Joie de Vivre… Part Two

Budapest
 
I admit to took me a night to warm to Budapest. When I arrived it was already dark, the train station was full of the types of people who only seem to emerge at night, the sort of people who you don’t want to bump into at night! Everywhere I turned people were trying to convince me to ditch my host Vanda and come and stay at their hostel instead, or they were trying to offer me lifts and bundle me into their car. I managed to catch the right bus to Vanda’s home but in the wrong direction, gave up, headed back to my starting point – the train station – and caught a taxi. On learning I was English, the taxi driver’s reaction was ‘ah! England! Manchester City! Liverpool! Arsenal!’ He didn’t seem to care that I have no knowledge or interest in football, I just let him ramble on about Wayne Rooney and David Beckham, and I think he felt pretty proud of his knowledge of English football clubs and players.
Vanda was a darling. She greeted me with pizza, which by this point I so needed. She pointed out places to go – and places to avoid – on a map, and just generally she was really lovely.
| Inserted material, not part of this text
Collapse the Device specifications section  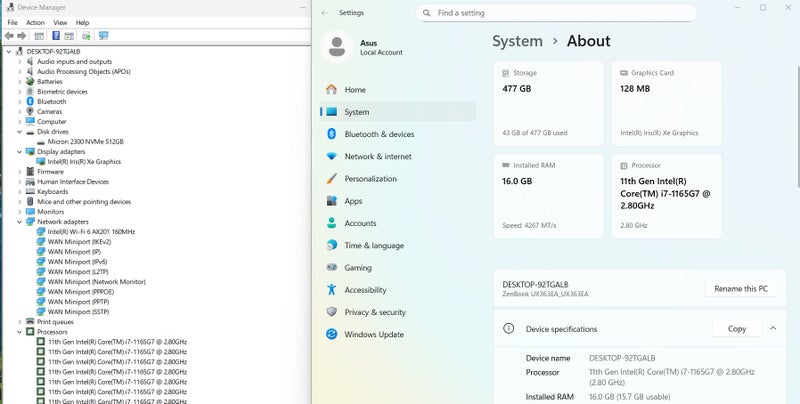(x=773, y=328)

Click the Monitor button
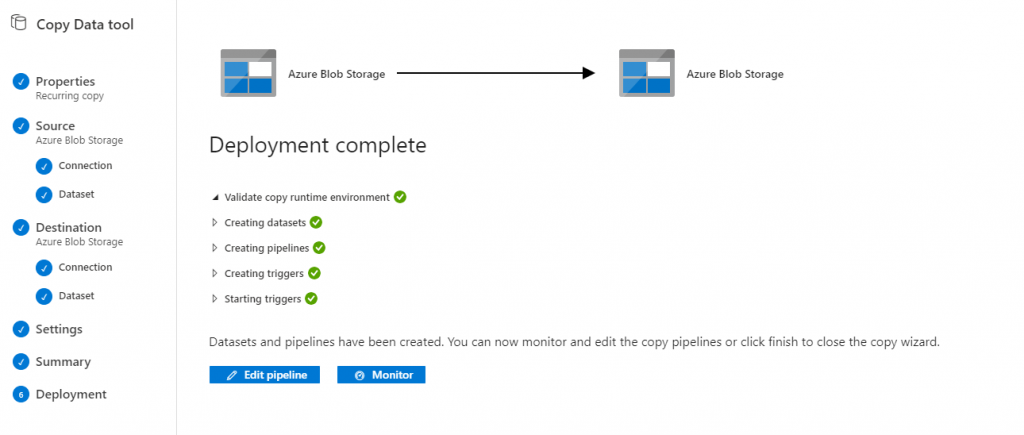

Budapest is a completely different city day to night. That first night when I arrived I really wasn’t sure if I could like Budapest, but when I woke up the next morning, I swear I didn’t even recognise it. I walked with Vanda into the centre of the city, and everything was misty and already it was far too hot for my then still pale-as-milk English complexion, and I ended up rather sun-burnt – the only day of the whole trip that I burnt.
Once she had finished work, Vanda showed me around the city, firstly showing me this amazing bar:
And then taking me up to Budapest Castle.
And finally to the city’s Statue of Liberty, my photograph of which can be seen on my ‘part one’ post.
Because I’d decided to spend an extra day in Prague and I had my flight to Venice booked, I could only stay in Budapest for one and a half days, but despite the rough start, I have definitely decided that I will be returning to Budapest to see the rest of it ASAP.
Especially as I spent my final morning before my flight at one of Budapest’s famous baths, but I only had time to spend about an hour and a half there – definitely need to come back and explore those little gems further!
Venice
As much as I loved pretty much everywhere I visited, I think Venice just about scrapes it’s way to the top of my ‘Favourite Cities’ list… if only it wasn’t so damn expensive!
When I arrived I had no map, no idea which part of Venice I was in, no idea where I could find internet access and no idea where I was sleeping that night – and only about two hours left of sunlight. I ended up in a fit of giggles that made everyone stare at me because I could just picture all of my friends in a complete panic and I felt like I should be a bit more anxious about things rather than casually strolling around, refusing to use a map (I mean it’s Venice  – the whole point of Venice is to get utterly and hopelessly lost) and just trusting that I would internet access eventually so that I could find a place to stay.
And I did, of course. Eventually I stumbled across a tiny internet cafe – or rather it was a normal newsagents-style shop with a few computers in the back room. I started chatting to an English teacher who was trying to arrange for his girlfriend to meet him in Paris, and she didn’t seem to be very organised.
My hotel was on the island of Giudecca – which I think is why it was so cheap – no one wants to have to cross the water on a ‘waterbus’ twice a day. These people chose wrong. By being on Giudecca rather than ‘main Venice’ (Dorsoduro, San Marco, S. Polo etc), it meant that I had an incredible view to wake up to of the ‘main islands’ – especially as my hotel was right on the waterfront, so in the evening we would all sit directly outside the hotel’s front door and watch this sunset:
which quite literally stopped me in my path when I first arrived at the hotel, dumped my things and coincidentally decided to go for a walk, not realising the time of day.
The view that greeted me first thing in the morning was damn beautiful too:
I sat around in the shade for hours, listening to this guy place the same piece of music over and over all day long – but it never got boring. I don’t know what the piece was, but it was beautiful ♥
I admit I didn’t go on a gondola – they’ve become too touristy and I tend to avoid anything horrible touristy. I did however enjoy listening to snippets of the gondolier’s stories about Venice’s history and their songs while sitting on the various bridges of Venice – especially the ones that lead to blank walls because then you can’t possible be in anyone’s way by sitting there!
I did, however, spend a lot of time in – for my first day – water buses and taxis, and after that, my friend’s boat. He even let me pilot it, but that nearly ended in disaster when I came far too close to crashing into a 500 year old building that already looked to be on the brink of collapse. After that I just sat back with my camera and enjoyed the view.
When I took this photo below, I was laughing because just on the opposite side of the canal was a very expensive restaurant, the sort where you have a musician – in this case an accordion player – serenading you while you eat. I laughed because they had paid an awful lot of money for, yes, good food, yes, enterainment, yes, shade from the sweltering heat, but I was sitting cross legged on the other side of the water, shaded from the sun by the buildings of Murano, I’d spent 7 euros on a delicious lunch of bread, cheese, ham, wine and – my favourite – raspberries, and I could hear the accordian player’s music just as clearly as them, but I didn’t have to feel obliged to pause my eating to clap, tip him, or just generally be polite and show him that I am listening to him.
I’m sorry but even if I had all the money in the world, I’d still choose to picnic in the shade alongside the canal, eavesdropping on the accordian player, any day.
My last photograph in Venice, which I took while waiting for my train. I found Venice almost impossible to leave. Definitely need to go back there ASAP. And no, to everyone who has asked me, Venice does not smell bad at all – it smells like the sea.